Data excerpts ->
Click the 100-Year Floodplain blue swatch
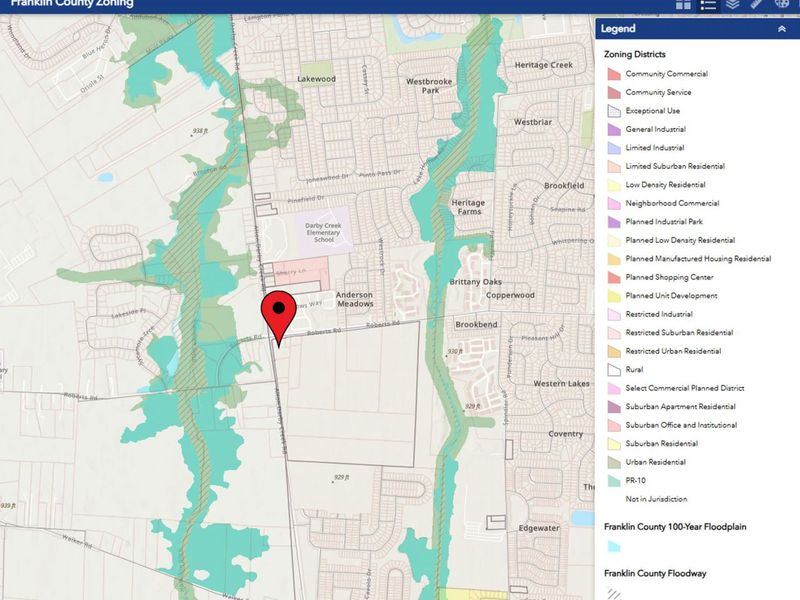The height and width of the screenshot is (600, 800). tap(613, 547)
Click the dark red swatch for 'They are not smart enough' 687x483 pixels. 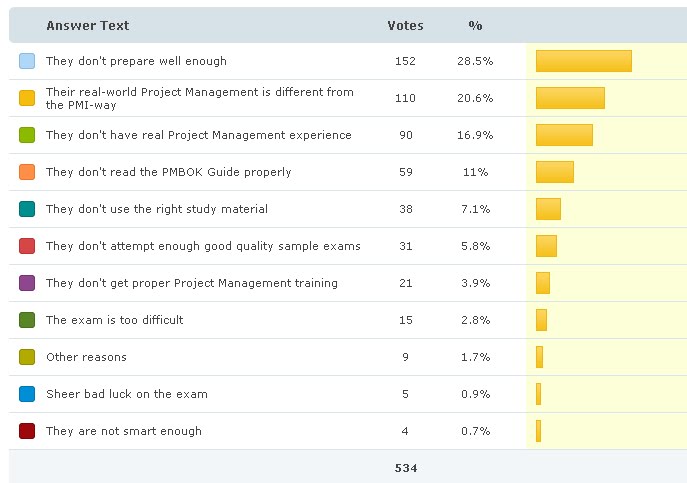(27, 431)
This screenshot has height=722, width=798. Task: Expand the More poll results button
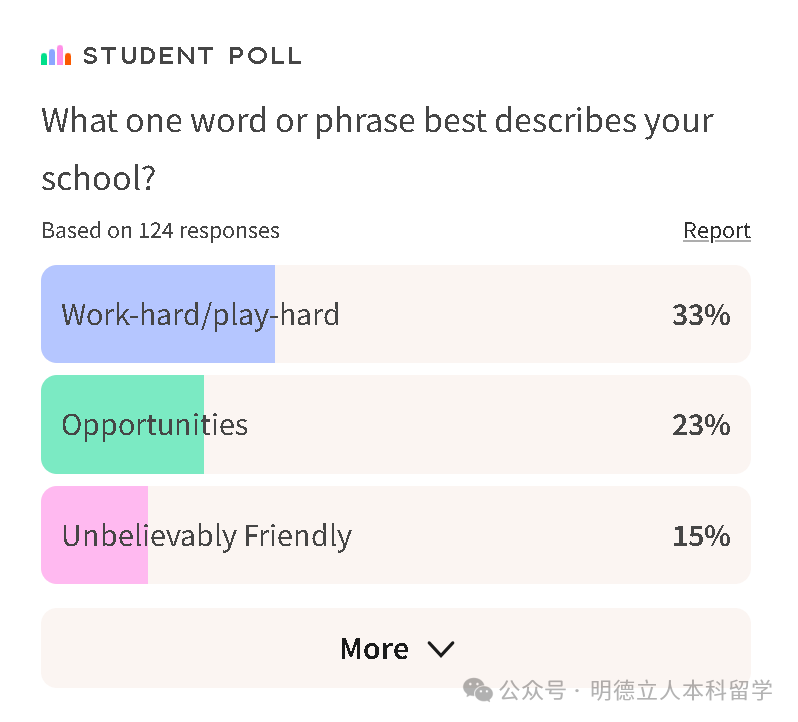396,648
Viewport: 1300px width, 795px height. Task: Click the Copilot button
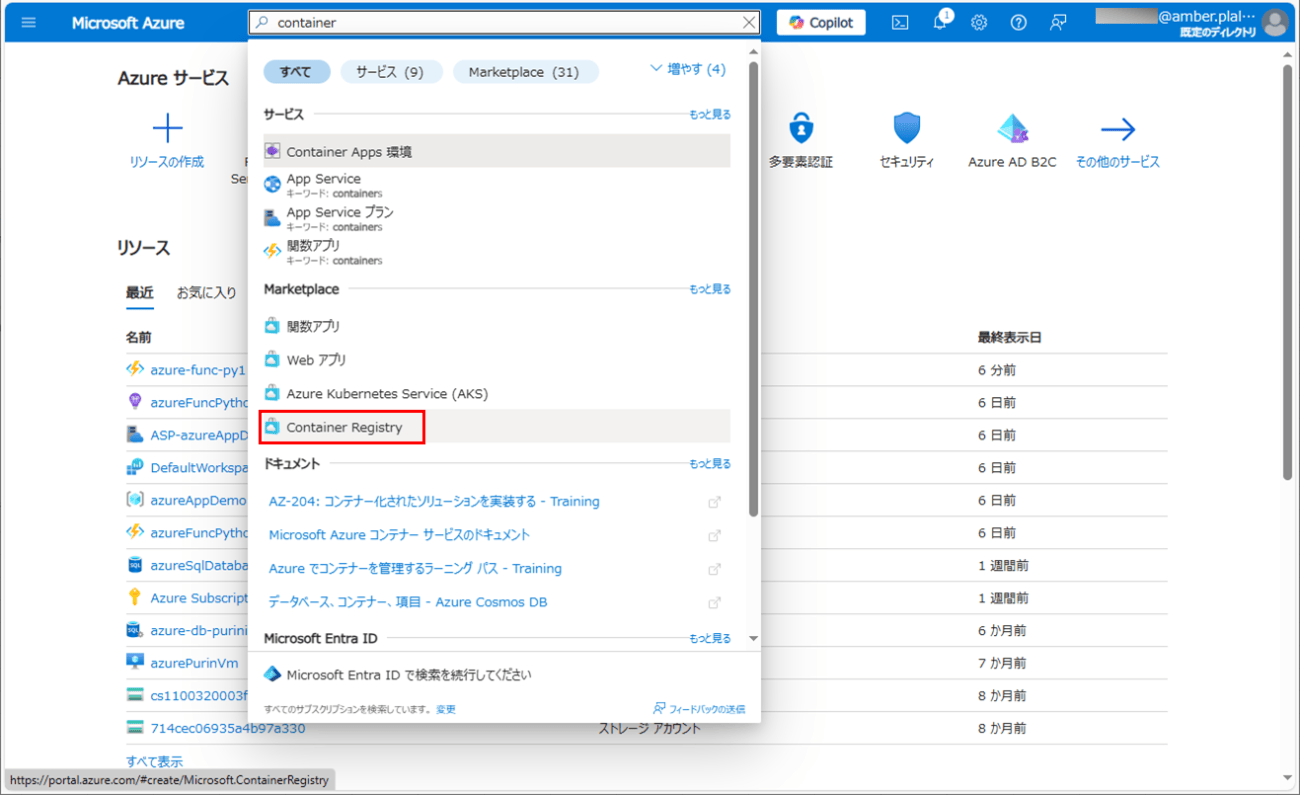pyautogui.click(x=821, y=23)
==
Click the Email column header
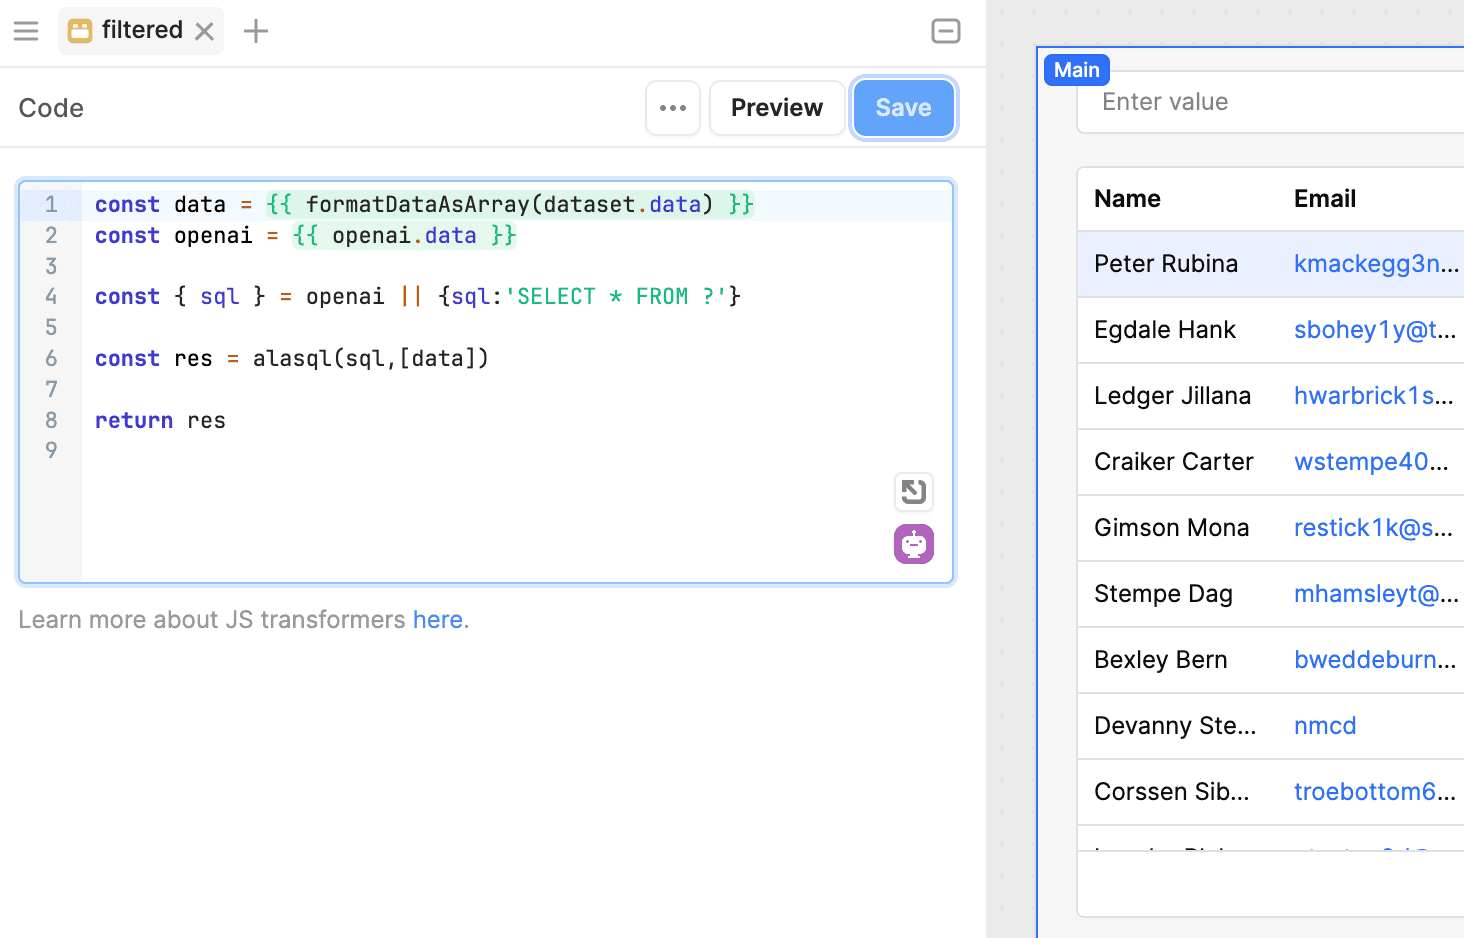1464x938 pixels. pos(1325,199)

What you are asked to do ->
Rewrite the entries as a two-column CSV with the headers entry_text and answer, one row per entry, starting at the line that has "This screenshot has" and ending after the line that has "pyautogui.click(x=821, y=23)". Put each field in double quotes, turn line breaks into spaces, and leave the pictures out.

Solved exercise ->
entry_text,answer
"This screenshot has height=722, width=798. Task: Expand the More poll results button","396,648"
"Viewport: 1300px width, 795px height. Task: Click the Copilot button","pyautogui.click(x=821, y=23)"